Making a bad situation worse, global oil price slumped to new lows because of the Covid-19 pandemic. This makes it even more difficult for Malaysia to jump start its economy while being mindful of fiscal prudence.
Therefore, it is now more crucial than ever to think out-of-the-box to bolster the government’s resources to fund its post-Covid-19 economic recovery.
According to Pankaj, Malaysia needs the fiscal space to manoeuvre in order to have the capacity to inject cash into the economy and replace the output lost due to the MCO.
“Currently, the government should not be too concerned about our debt to GDP ratio and take the bold measure to raise it to either 65% or 70% from its current self-imposed ceiling of 55%. This would enable the government to borrow at least about RM140 billion from the market.
“Nevertheless, Malaysia may still need approximately RM150 billion to RM175 billion in total fiscal spending to jump start the economy in an effective and expedient manner,” he added.
Another way to source for funds, he added, is through the launch of a retail Malaysian Bond, either a three-year or five-year duration that gives 3.8% and 4.3% returns to depositors.
“We have much domestic liquidity that we can tap from, either from funds that are placed in domestic financial institutions or even in unit trust.
“Should the government tap the bond market, it should not be too concerned about rating actions as other countries are facing a similar situation,” advised Pankaj.
Consider excise reforms in tackling the black market
Tackling the RM300 billion black market or the shadow economy can also benefit the government from a revenue and socio-economic standpoint.
“Take the illicit cigarette trade for an example. Malaysia loses over RM5 billion in uncollected tax revenue alone each year to this black market. Current cigarette prices are too expensive which creates a demand for cheaper alternatives.
“Therefore, we need to find a way to review present excise duties and have better enforcement with stricter laws to punish these pedlars of illegal trade,” Pankaj added.
“Clever tax reforms that closes the price gap between legal and black-market products can be a low hanging fruit to enhance the government’s coffers.
“Post-Covid19 recovery requires Malaysia to send the right message that the country is not only open for business but can protect investors with good governance and robust legal framework,” Pankaj said.
Meanwhile, former Inspector General of Police Tan Sri Musa Hassan (picture; right) said during MCO, syndicates are still carrying out their trade.

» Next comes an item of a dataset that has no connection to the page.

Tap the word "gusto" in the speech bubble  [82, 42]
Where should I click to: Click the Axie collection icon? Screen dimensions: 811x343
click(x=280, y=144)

“In fact, we can see them leveraging on technology to reach out to their consumers. Besides selling such items online, they also use e-hailing services to deliver their products,” he said.
In response to the claim that illegal trade is a victimless crime, Musa disagreed.

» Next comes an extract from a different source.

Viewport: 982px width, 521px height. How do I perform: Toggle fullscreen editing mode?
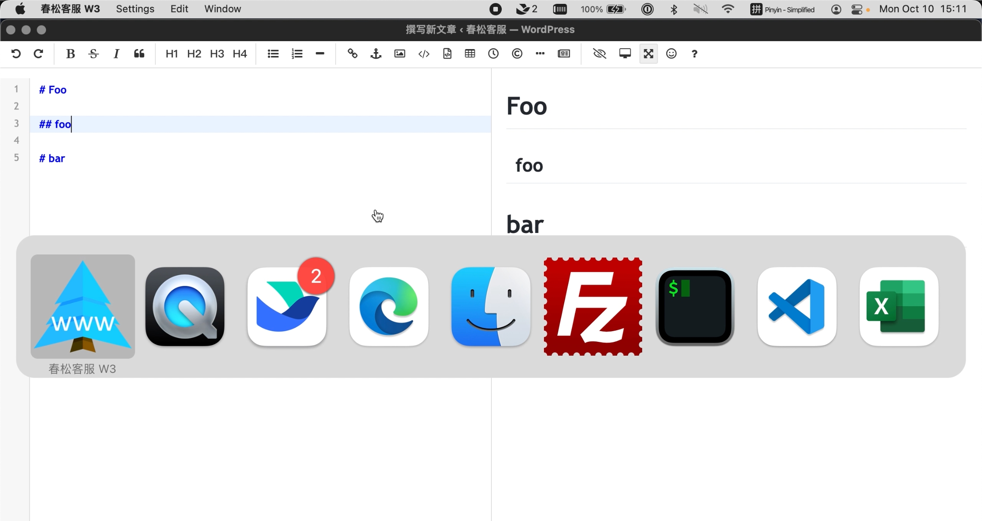tap(648, 54)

“They are committing a crime because these products are excisable goods. This does not only reduce government coffers, but we can also see escalating violence as turf wars increase,” he added.
Gangsterism is on the rise as syndicates actively lure those from marginalised communities and displaced youths.
“With Malaysia’s economy facing a battle with this Covid-19 pandemic, this would be the best time to tackle the issue of illegal trade. We are already monitoring the movement of people so we can track the progress of those doing illegal activities,” Musa said, adding that all authorities need to work together.
Close co-operation between the police, the Royal Malaysian Customs Department and Immigration Department is key to gather better information and intelligence.
“We ought to enforce stricter, intra-regional collaboration with international agencies as this involves cross-border controls. With advanced technology, it is easier to put in measures to enhance security at airports, at sea and on land to catch those using ‘rat lanes.’
“But underlying it all must be the integrity of all officials involved. There should no space or tolerance for corruption,” he concluded.